Here, for completeness, is the decay chart for U-235, which is also found in natural uranium, although its shorter half-life, 703.8 million years, means that it is relatively depleted in this isotope. (About 1.8 billion years ago, the fraction of U-235 found in uranium ores was high enough that natural nuclear reactors operated, most famously at Oklo, in Gabon.)

There is also a related decay series for thorium-232, itself a decay product from historic Pu-244 which has more or less gone extinct on earth.

A fourth decay series, the Cm-249/Np-237 series went extinct early in Earth's history.

Fracking has allowed for the release of radon gas from the Marcellus shale uranium ores which are not being mined for uranium, but for the dangerous natural gas that is mined in ever increasing amounts while we all wait for the grand so called "renewable energy" nirvana that never comes, as I often say, like Godot.

The paper cited here at the opening is about the mechanism of the release of radon from natural gas, and the fate of that radon as it's shipped to end users.

From the introduction:

Marcellus Shale in the Appalachian basin is a middle Devonian-age shale and lies between limestone (Tristates Group) and shale (Hamilton Group).1 Pennsylvania has become the second largest shale gas-producing state because of Marcellus Shale production.2 In order to economically produce natural gas from extremely low-permeable shale formation, operators rely on hydraulic fracturing to increase the reservoir contact area, creating high-permeable conduits for natural gas to flow.3

Radon gas associated with shale gas production has come under the scrutiny of medical and environmental societies because of its potential negative impacts on the public health and environment.4−6 Radon is the daughter product of radium. Its most stable isotope is 222Rn with a half-life of 3.8 days. Radon is commonly found in the gaseous phase, but it can also partition into the aqueous phase such as contaminated brine and flowback fluids from hydraulic fracturings.7−12 Epidemiological and toxicological surveys show that exposure of radioactive radon causes lung cancer.13,14 Considering radon’s hazard to the public, the EPA set the safe level of radon concentration at 4 pCi/L. Picocuries per liter is a unit of radioactivity. Radon production from the Marcellus Shale is particularly more severe than other shale gas reservoirs and it is worth more attention. First, Marcellus Shale contains highly concentrated uranium and radium, inferring possibly high concentration of radon. Uranium concentration in rock can reach about 8.9−83.7 ppm, which is much higher than other US shale formations.15 Laboratory test measured radium concentration in hydraulic fracturing flowback water to be 1.7 × 10^4 pCi/L.16 Kondash et al.17 also pointed out that flowback water from Marcellus Shale contained unusually high levels of radium. Secondly, field measurements confirmed the existence of radon at a wellsite4 and inside a natural gas pipeline.6 Both observations indicated the radon level was higher than the safe standard. Thirdly, Marcellus Shale is close to a highly populated residential area, which implies a short transportation time for radon to decay from wellsite to residential buildings. Consequently, residents would be at risk of being exposed to hazardous radon. Therefore, it is imperative to critically evaluate the potential danger of the produced radon from Marcellus Shale.
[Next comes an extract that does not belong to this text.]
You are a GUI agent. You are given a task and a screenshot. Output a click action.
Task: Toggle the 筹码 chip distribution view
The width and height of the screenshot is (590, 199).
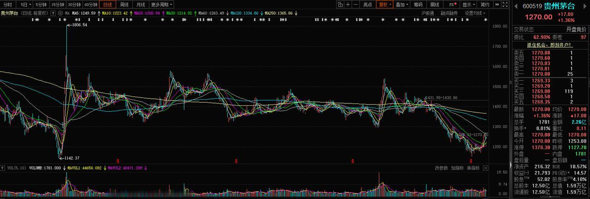click(418, 4)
In this paper, the author's obtained some fracked rock from a well, and also used certain kinds of computational analysis to consider how the radon escapes into the gas stream and flowback water.

An important thing to understand is that a nuclear decay is a very energetic event. The decay of radium-226 which gives rise to radon-222 occurs roughly at 4.87 million electron volts. Much of this energy is contained in the helium atom (alpha ray) ejected from the nucleus, but the conservation of momentum requires that the recoiling radon atom also has considerable energy, and can in fact travel quite far even in a solid matrix.

From the text:

The radon atoms acquire kinetic energy after the alpha decay of radium. This energy defines a finite distance, known as the recoil range.27 The kinetic energy allows the radon atoms to travel inside materials. Once the atoms lose all the energy, they stop moving. This process is known as alpha recoil. The distance traveled is material-dependent. Usually, solid materials such as rock grain require more energy than air, for example, to travel equivalent distances. In other words, the radon recoil range is shorter in the material with higher density. Typically, the recoil range in rock, water, and gas is 36, 100, and 60 000 nm, respectively.27

The authors consider two sources, radium already in the pore or on the surface of the pore, and radon that travels through the rock as part of the alpha decay.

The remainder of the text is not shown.